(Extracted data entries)
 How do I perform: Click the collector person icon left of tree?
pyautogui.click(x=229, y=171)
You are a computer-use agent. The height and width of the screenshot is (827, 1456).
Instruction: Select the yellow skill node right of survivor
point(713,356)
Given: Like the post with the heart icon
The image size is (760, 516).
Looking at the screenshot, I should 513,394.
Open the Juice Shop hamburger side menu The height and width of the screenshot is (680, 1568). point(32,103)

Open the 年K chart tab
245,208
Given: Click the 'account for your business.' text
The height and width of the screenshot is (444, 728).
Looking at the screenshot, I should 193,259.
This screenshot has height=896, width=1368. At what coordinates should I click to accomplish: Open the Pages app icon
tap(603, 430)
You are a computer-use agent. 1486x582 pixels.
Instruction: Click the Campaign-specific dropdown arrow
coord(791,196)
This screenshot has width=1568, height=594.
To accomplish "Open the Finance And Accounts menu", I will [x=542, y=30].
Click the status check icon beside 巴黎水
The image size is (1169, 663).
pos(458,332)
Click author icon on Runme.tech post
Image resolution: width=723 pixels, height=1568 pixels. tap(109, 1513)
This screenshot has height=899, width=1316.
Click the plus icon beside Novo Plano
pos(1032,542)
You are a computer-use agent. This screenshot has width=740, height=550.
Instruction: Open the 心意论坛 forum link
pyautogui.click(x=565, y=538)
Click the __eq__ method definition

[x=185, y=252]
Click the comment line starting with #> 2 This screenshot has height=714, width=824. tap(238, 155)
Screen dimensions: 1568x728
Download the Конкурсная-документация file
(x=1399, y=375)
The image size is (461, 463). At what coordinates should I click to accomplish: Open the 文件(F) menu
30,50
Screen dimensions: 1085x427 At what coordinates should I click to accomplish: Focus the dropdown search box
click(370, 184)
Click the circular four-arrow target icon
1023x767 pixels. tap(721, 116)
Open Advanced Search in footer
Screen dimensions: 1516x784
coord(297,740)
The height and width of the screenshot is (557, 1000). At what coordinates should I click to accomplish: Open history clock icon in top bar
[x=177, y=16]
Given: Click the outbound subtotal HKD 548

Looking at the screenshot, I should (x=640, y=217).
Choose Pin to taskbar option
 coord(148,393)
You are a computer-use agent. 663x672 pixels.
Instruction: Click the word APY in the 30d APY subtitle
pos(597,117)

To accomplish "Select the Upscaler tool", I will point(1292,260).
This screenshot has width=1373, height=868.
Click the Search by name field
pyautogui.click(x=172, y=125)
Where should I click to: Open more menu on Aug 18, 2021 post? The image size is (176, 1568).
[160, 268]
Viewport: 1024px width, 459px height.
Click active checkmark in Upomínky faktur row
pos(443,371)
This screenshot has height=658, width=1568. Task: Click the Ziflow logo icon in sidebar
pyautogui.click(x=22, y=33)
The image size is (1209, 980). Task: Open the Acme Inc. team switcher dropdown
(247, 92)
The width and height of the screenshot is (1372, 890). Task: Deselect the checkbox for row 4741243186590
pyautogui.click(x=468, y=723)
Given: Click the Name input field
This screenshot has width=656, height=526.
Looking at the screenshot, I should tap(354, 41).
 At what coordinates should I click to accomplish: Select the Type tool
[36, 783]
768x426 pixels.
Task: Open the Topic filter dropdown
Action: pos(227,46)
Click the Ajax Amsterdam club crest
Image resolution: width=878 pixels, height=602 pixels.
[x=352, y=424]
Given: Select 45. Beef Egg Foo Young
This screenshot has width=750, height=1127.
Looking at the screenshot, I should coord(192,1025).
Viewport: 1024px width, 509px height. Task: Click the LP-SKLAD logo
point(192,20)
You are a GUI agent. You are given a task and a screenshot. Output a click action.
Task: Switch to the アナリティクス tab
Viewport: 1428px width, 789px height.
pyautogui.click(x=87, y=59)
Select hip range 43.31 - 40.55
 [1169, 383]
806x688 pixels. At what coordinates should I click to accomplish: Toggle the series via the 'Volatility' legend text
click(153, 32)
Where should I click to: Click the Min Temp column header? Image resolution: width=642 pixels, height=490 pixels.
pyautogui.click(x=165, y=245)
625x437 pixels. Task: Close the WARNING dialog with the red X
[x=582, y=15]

Prompt> Return every line above in which the string "computer" occurs.

Written solution>
You are a computer-use agent. The height and width of the screenshot is (827, 1456).
You are a computer-use agent. 1486x582 pixels.
You are a computer-use agent. This screenshot has width=740, height=550.
You are a computer-use agent. 663x672 pixels.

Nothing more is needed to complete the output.